I learned
my Spanish first at some evenings lessons in Finland and then working as a
volunteer for seven months in Nicaragua and Honduras. I know that in my last
months in Honduras, I gave one-on-one remedial lessons in reading and maths
after school to some boys at a street children's home, which would have to mean
that my level was relatively good. But that was almost nine years ago.
This past
year, I have on a few occasions tried to say something in Spanish. Close to
nothing came out. I could introduce myself and ask people how they were, but
already forming the question "how old are you" caused problems. I would
struggle with words such as "always", "go" or
"home". I soon gave up and started to do simple exercises on
Duolingo. But when I then tried to speak again, the result was mostly the same.
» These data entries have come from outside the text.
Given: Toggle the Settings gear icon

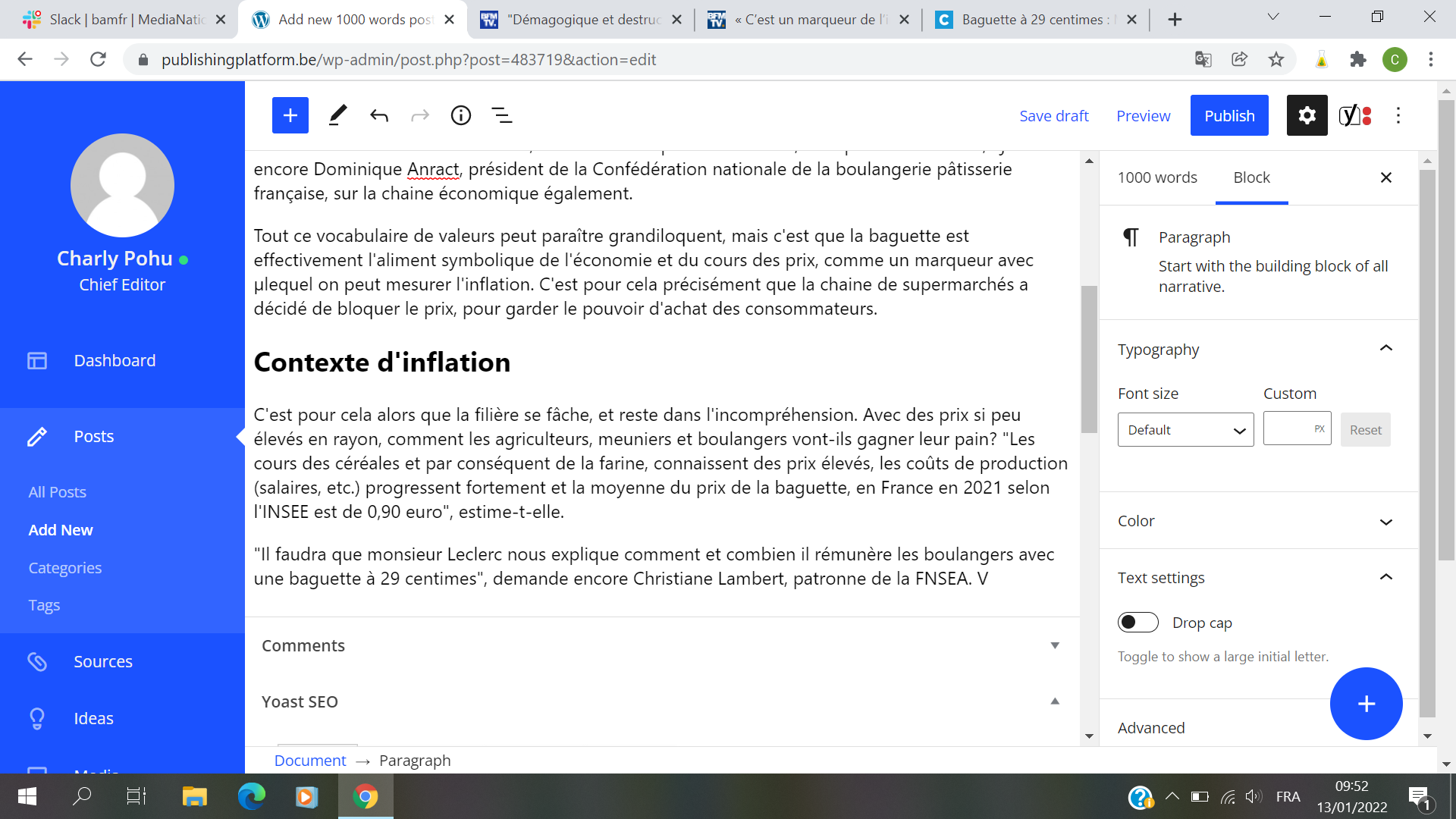Looking at the screenshot, I should (x=1307, y=115).
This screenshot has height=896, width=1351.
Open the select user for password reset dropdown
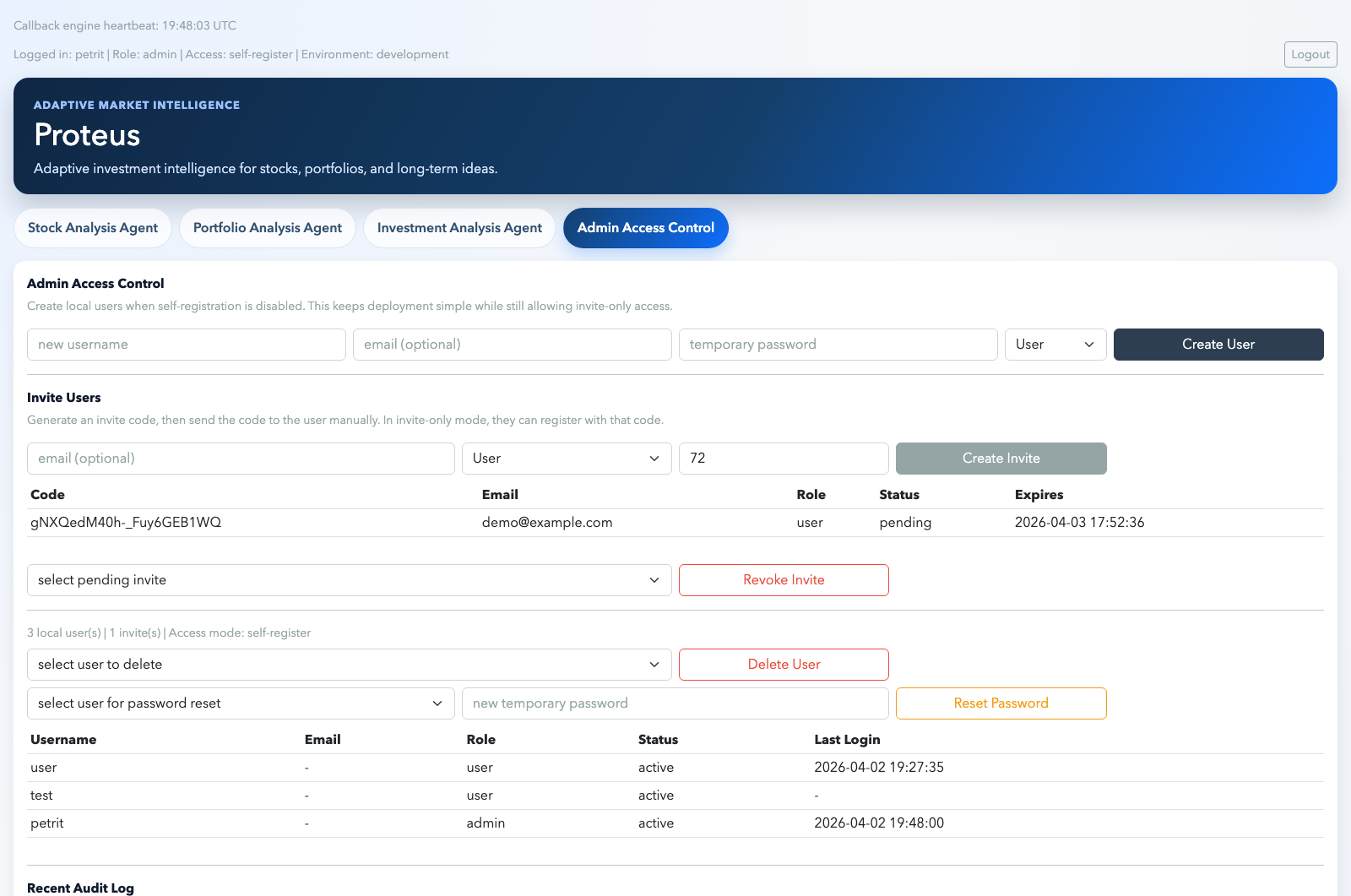(x=241, y=703)
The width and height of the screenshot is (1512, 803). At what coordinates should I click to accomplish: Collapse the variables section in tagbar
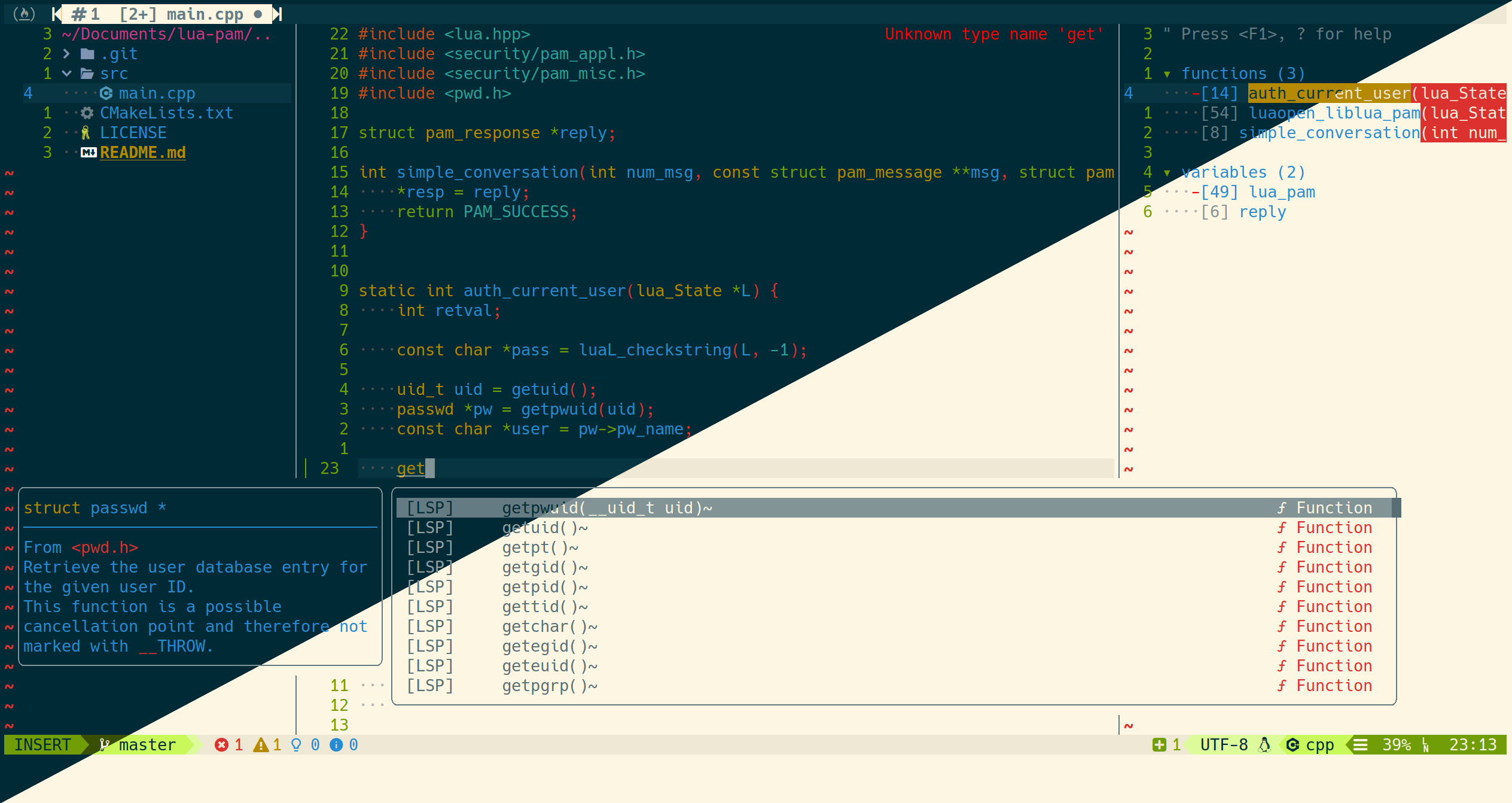click(1167, 173)
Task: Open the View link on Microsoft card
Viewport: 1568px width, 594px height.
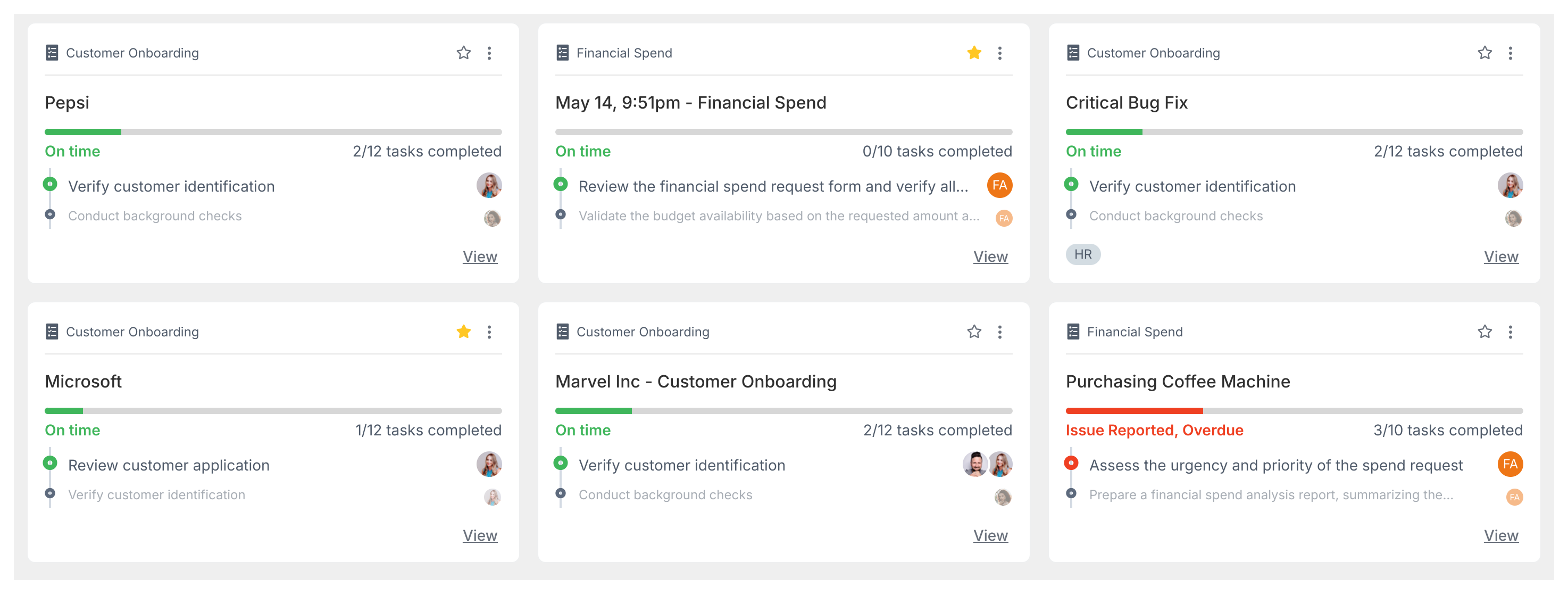Action: 480,535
I could not understand how I had once been able to have real conversations and
where all that knowledge had gone.
Then I
bought the flights, and suddenly it was just two weeks left before the trip. I
seriously wondered what I would do when I'd get to Peru.
Then, three
days before departure, a miracle happened. I was lying in bed at night, trying
to think up some simple sentences in Spanish that I would need when I'd arrive
in Lima. Suddenly, the words started coming. The more sentences I came up with,
the more new words I found. It was as if someone had finally opened the gate to
a locked-up house, and in the house I could open more and more doors and find
more and more forgotten words. I was stunned and triumphant. It was all still
there, I just had not known how to get it out!
On my three
long flights, I read the airlines magazines, listened to the safety
announcements and watched Ice Age, all in Spanish. I didn't understand much at
all, but I kept picking up more forgotten words: Cantar. Peligroso. Hija.
And when
the taxi driver came to pick me up at midnight at the Airport in Lima, I was
able to do something that I would have never believed still a week ago: have my
first Spanish conversation in nine years.